Adrian Dingle has been teaching chemistry (and chemistry alone), since 1990. The first ten years of his career were spent in and around London, teaching in a number of different institutions. He taught in both public and private schools, and in the Tutorial College sector, as well as developing an extensive one-on-one tutoring resume. In 2000 he came to the United States, and he taught at The Westminster Schools in Atlanta, GA until 2018. For the last two years he has taught at The Culver Academies in Culver, IN.
2006 saw the publication of his first book The Periodic Table, Elements With Style! Since then he has written a number of different titles, and has been a regular contributor to many other online, and hard-copy chemistry projects. His work includes projects for Barnes & Noble SparkNotes, Shmoop, The Discovery Channel, Scholastic, Nature Chemistry, ChemMatters magazine, and many, many others.
His writing has attracted several awards including, in the UK the School Library Association’s Information Book Award in 2011, and in Austria the Wissenschaftsbuch des Jahre children’s award in 2012. In the USA, How To Make a Universe With 92 Ingredients won the 2014 American Institute of Physics Communication Award.
Adrian holds a BSc. (Hons) Chemistry from Exeter University in the UK, and a PGCE (Secondary Chemistry) also from Exeter University.
Adrian Dingle’s Chemistry Pages the web site, has its origins circa 1998 when Adrian was teaching EDEXCEL A Level Chemistry in London. Adrian explains;
‘I had spent several years developing a word-processed set of A level notes which I handed out to the students as a basis for their study.
I became tired of photocopying vast quantities of these notes for my students, and it occurred to me that publishing them online, with the expectation that each student should be responsible for accessing their own materials, would have a double advantage. Not only would it remove a large administrative burden from my shoulders but, in a small way, it would also pass some of the responsibility for their own learning on to the students.
Common sense suggests that passing the responsibility on to the student is a positive thing. It engages students and helps them to make the connection between their actions and the effectiveness of their learning.

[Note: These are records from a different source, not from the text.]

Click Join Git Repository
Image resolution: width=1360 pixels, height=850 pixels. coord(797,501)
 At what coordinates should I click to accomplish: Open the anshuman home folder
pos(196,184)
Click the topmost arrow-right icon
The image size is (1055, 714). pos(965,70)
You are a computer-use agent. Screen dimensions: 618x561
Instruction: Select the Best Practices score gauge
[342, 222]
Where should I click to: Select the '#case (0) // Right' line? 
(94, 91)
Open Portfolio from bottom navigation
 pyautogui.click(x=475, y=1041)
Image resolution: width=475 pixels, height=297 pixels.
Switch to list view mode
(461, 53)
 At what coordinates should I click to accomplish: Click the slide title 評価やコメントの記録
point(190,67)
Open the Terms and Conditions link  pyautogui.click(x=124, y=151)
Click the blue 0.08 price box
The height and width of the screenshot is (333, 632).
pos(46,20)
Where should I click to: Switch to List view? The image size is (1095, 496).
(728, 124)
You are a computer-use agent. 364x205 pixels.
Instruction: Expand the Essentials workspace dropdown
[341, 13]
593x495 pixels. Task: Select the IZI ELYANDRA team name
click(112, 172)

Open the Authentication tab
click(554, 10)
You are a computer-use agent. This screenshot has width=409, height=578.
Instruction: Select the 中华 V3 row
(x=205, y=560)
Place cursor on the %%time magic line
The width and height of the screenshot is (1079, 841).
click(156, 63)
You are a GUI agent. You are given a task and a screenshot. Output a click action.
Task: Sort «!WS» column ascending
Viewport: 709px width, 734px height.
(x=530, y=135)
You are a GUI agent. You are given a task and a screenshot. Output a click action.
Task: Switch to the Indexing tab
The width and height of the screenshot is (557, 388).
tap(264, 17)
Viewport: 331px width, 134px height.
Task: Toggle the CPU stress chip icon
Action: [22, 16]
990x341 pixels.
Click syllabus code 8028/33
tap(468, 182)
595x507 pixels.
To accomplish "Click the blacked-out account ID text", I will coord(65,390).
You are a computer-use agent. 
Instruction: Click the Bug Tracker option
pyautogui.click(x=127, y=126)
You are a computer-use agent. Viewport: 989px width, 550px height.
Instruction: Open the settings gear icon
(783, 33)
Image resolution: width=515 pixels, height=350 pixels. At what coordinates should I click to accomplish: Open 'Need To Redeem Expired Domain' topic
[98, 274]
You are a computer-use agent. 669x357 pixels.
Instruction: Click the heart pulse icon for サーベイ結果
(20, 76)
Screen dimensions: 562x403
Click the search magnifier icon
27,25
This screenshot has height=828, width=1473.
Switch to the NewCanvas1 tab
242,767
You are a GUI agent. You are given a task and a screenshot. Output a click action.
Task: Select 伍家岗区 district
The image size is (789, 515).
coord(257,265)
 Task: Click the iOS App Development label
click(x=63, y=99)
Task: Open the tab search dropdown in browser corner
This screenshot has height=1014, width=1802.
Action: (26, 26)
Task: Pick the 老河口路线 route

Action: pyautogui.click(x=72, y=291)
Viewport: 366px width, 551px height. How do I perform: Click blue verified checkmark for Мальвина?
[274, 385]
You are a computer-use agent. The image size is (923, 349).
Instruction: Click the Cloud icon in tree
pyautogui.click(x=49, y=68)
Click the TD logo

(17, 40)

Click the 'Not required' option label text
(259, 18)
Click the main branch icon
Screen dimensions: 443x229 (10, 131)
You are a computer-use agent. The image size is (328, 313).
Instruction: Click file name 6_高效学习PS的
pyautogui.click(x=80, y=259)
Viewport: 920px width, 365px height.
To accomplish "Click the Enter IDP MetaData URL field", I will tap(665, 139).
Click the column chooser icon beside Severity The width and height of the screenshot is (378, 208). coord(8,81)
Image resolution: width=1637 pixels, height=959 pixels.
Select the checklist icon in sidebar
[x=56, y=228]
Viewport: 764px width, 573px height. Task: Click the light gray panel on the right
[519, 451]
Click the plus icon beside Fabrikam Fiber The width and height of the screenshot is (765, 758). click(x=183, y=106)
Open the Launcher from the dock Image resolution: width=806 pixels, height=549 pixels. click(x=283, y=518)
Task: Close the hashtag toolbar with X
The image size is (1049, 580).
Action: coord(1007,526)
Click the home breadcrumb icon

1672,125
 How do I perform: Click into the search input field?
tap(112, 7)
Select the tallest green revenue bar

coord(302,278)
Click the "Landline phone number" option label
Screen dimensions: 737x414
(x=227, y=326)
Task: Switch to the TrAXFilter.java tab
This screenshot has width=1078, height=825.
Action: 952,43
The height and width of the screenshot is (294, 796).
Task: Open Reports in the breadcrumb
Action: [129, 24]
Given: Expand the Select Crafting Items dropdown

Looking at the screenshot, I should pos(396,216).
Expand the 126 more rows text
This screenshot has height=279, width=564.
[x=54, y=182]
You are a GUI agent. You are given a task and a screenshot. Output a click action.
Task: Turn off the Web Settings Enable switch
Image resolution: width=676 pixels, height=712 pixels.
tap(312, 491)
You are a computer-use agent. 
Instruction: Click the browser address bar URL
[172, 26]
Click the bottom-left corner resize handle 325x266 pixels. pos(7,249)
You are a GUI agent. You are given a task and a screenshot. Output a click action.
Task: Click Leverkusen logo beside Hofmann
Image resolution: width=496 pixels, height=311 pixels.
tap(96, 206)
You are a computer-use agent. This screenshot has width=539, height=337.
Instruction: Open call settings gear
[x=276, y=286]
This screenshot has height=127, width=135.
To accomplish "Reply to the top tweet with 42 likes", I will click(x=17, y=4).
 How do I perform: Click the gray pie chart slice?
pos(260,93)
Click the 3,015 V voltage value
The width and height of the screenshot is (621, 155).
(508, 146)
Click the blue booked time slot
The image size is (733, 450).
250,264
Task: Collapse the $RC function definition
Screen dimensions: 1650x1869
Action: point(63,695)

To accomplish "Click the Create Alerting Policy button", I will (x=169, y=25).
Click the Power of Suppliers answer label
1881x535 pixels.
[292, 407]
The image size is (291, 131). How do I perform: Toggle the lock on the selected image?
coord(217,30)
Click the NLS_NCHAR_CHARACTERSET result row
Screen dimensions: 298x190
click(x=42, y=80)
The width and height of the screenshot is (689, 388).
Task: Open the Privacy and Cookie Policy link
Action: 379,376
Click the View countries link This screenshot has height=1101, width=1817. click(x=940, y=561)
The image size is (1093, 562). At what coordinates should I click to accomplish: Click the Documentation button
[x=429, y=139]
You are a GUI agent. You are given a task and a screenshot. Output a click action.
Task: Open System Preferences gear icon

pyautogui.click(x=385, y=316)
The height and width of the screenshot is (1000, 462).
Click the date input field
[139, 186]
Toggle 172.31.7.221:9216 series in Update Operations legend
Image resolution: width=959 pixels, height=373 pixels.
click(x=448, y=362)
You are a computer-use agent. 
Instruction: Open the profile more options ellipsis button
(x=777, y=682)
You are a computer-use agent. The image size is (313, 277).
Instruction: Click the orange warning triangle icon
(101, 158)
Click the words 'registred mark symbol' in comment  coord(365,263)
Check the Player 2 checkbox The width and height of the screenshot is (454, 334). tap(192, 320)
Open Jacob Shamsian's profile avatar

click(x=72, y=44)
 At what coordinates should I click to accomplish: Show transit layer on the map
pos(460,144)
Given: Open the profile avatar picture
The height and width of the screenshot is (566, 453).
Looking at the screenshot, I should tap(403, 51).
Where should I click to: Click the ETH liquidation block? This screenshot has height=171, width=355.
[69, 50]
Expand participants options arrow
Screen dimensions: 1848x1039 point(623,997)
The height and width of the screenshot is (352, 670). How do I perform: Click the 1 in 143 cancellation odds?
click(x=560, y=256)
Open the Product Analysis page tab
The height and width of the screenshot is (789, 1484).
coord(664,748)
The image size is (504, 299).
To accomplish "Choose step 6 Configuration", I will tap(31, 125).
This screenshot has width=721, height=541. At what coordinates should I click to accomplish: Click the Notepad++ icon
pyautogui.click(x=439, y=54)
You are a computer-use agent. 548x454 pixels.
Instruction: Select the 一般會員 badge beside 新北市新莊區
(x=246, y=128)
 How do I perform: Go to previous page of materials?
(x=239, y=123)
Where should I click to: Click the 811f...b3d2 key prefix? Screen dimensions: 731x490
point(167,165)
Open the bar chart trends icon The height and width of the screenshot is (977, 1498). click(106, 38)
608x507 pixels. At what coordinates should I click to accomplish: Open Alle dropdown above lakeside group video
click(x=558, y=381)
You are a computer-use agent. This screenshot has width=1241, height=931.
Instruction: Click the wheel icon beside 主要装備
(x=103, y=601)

Web sites weren’t that common a thing amongst chemistry teachers back in 1997, making Adrian Dingle’s Chemistry Pages one of the pioneering educational sites of its time.
Further, more subtle advantages became apparent pretty quickly back in the late 90’s. By publishing homework and deadlines in a public, 24/7 type fashion, all ambiguity and misunderstandings regarding expectations of students were also removed. Many classic excuses for failure to meet those expectations were removed by the omnipresent nature of all tasks, deadlines and expectations.’
From those simple origins the site has grown to what it is today with large quantities of material added, updated and reviewed several times a week.